Vins fins et troubles de l’appréciation
Commercial intervenant au service de la maison de négoce bourguignonne, un Haut-Marnais a-t-il détourné près de 3 000 bouteilles de vins de soif et autres grands crus ? Confronté à diverses incertitudes, le tribunal a ordonné un supplément d’information. Explications…
«A écouter mon ancien employeur, j’aurais bu 2 900 bouteilles en l’espace d’un an…» Léopold Lajeunesse souffrirait pour ainsi dire d’une fichue gueule de bois. Ancien voyageur, représentant et placier multicartes intervenant au profit de différentes sociétés, le Haut-Marnais aura connu mille et un déboires ces dernières années. Cultivant une «passion» pour le vin, l’homme pensait faire du divin breuvage son activité principale en collaborant avec une maison de négoce bourguignonne.

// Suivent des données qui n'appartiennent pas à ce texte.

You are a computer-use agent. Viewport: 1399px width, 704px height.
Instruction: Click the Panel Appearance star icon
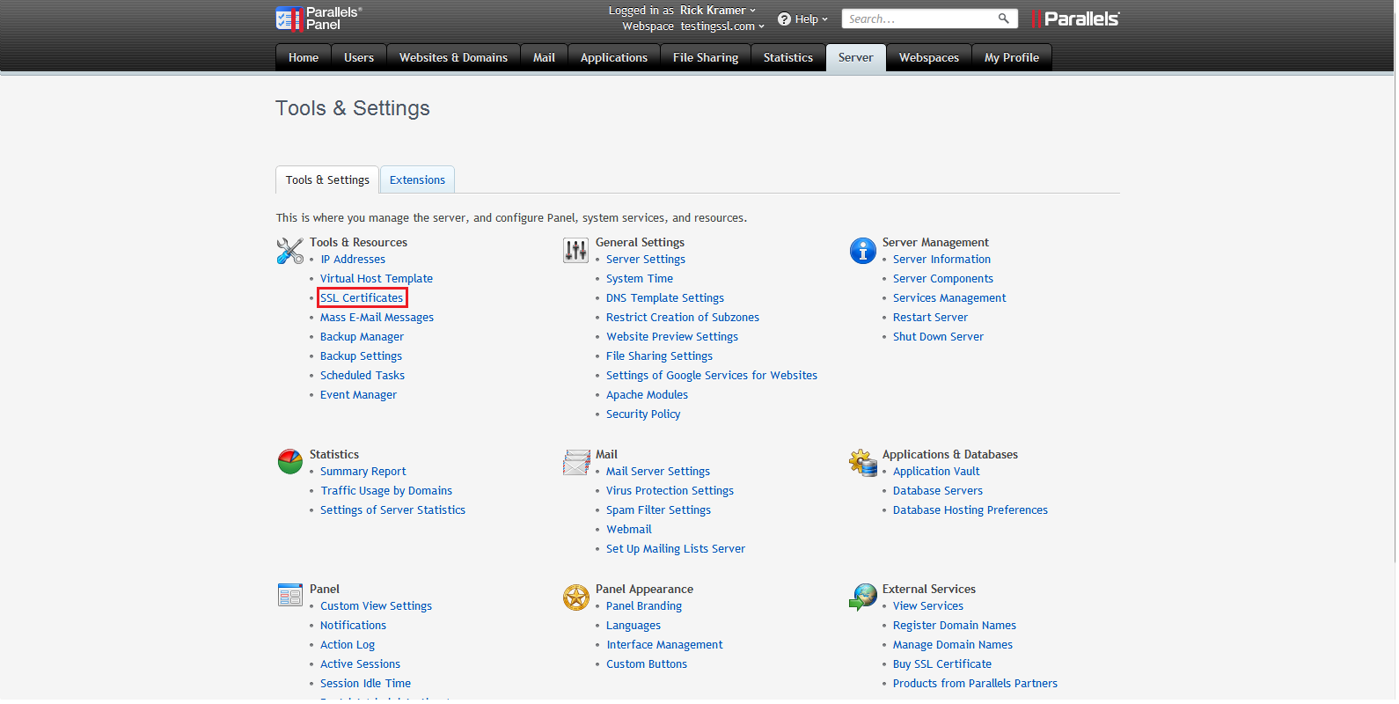(x=575, y=598)
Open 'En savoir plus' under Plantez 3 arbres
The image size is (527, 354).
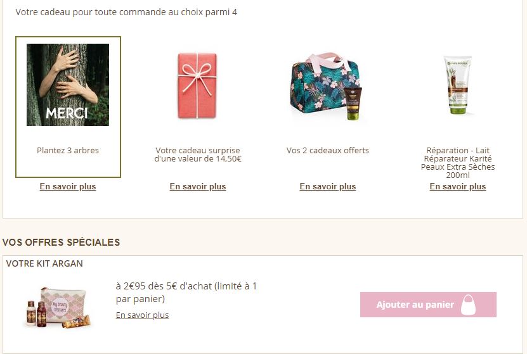point(68,187)
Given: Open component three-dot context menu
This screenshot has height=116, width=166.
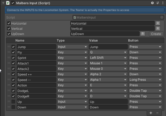Looking at the screenshot, I should (163, 3).
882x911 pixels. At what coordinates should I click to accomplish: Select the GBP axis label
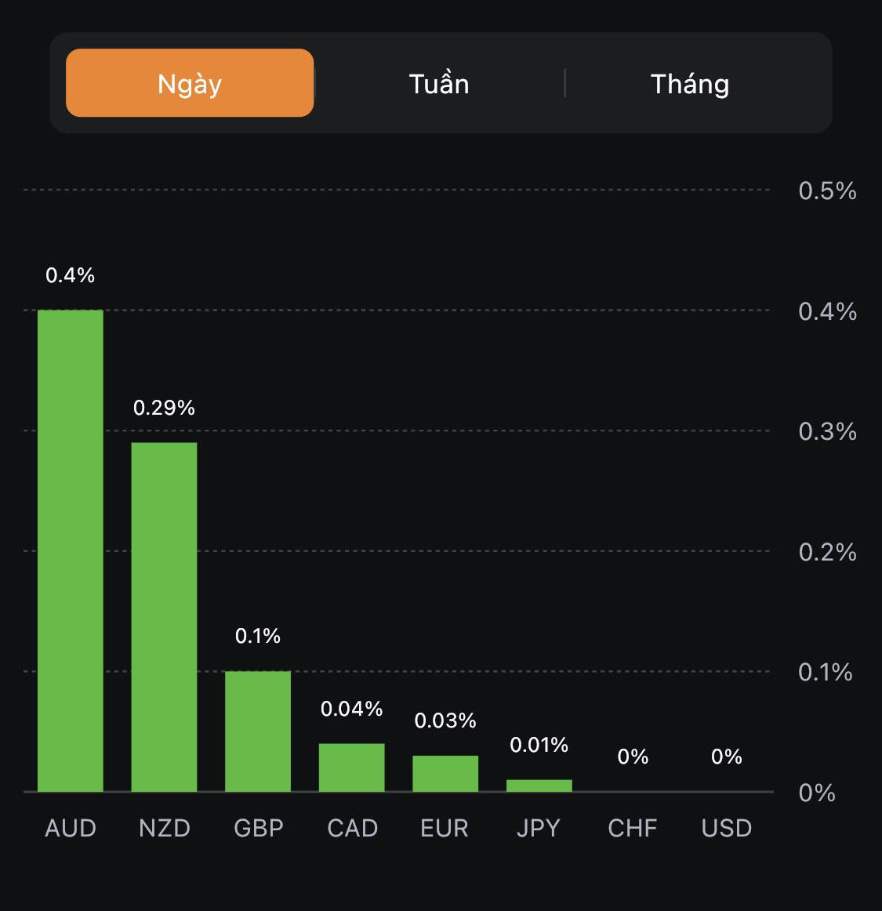(x=258, y=828)
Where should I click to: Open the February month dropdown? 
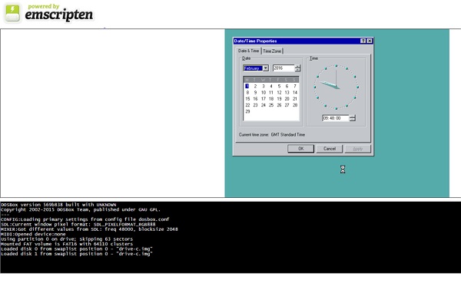pyautogui.click(x=266, y=68)
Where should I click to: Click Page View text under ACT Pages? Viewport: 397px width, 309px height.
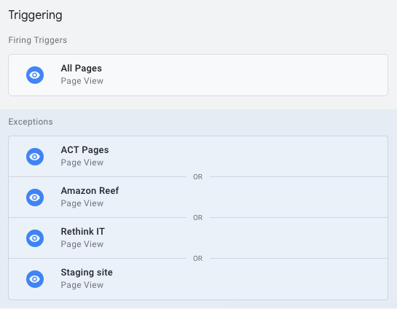(x=82, y=163)
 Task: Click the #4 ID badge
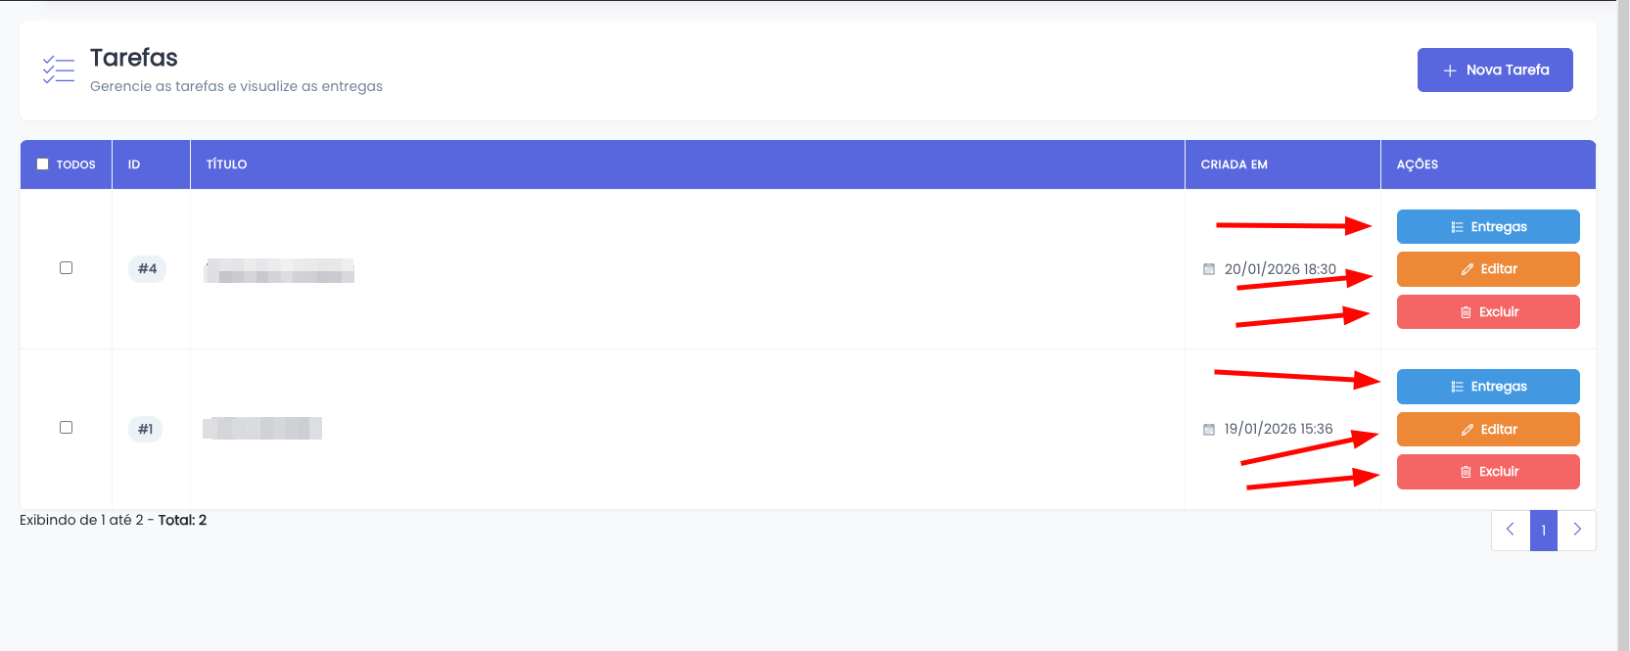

Longue de quelques mois, l’expérience aura débouché sur le licenciement pour faute grave de Léopold Lajeunesse. Engagé dans un combat devant le conseil des prud’hommes, le VRP aurait détourné 2 914 bouteilles dont quelques gamines de grands crus. La maison Tramier aura également dénoncé le détournement de chèques remis par des clients au VRP.
«Traçabilité des commandes»
D’une apparence limpide, le dossier n’aura pas tardé à souffrir des faiblesses d’une enquête sans tanin, «lacunes» regrettées par le procureur Amouret. Porté à bonne température, Maître Grosjean pouvait servir à discrétion diverses failles afin d’asseoir les objections de son client. Léopold Lajeunesse assurait ainsi avoir livré 1 500 bouteilles à un commerçant langrois. L’homme n’aura jamais été interrogé comme le regrettera le juge Thil. Me Grosjean mettait également en avant la structure volatile de la gestion des stocks de la société de négoce. «La traçabilité des commandes pose clairement question, martelait l’avocat. Aucune preuve de la réception des livraisons à mon client ne figure au dossier, toute livraison doit faire l’objet de la signature d’un document, mais aucun élément ne figure au dossier !»
«Abus de confiance»
Les débats gagnaient en astringence à l’écoute des arguments fermentés présentés par Me Mathieu. «Dénoncer les lacunes de l’enquête est une chose, mais nous sommes ici pour répondre à une question. Monsieur Lajeunesse s’est-il rendu coupable d’un abus de confiance ? La maison de négoce que je représente compte une trentaine de commerciaux et un bilan des commandes, du chiffre d’affaires et des stocks est effectué toutes les semaines avec chaque commercial, soulignait l’avocat. Monsieur n’a pas respecté la règle du jeu dès le départ comme le prouvent des mises en demeure adressées à monsieur. La livraison de 1 500 bouteilles évoquée par la défense ne suffit pas, près de 3 000 bouteilles ont été livrées et ces commandes n’ont pas été réglées. Aussi lacunaire soit-elle, l’enquête est suffisante !»
La maturité de Me Mathieu n’entamait pas la position du ministère public. «Des éléments à charge sont présentés, mais ce dossier n’est pas en mesure d’être jugé», soulignait le procureur Amouret. Le juge Thil fermait le ban en ordonnant un supplément d’information. Le dossier sera présenté devant le tribunal correctionnel le 21 janvier prochain au terme d’une bénéfique décantation.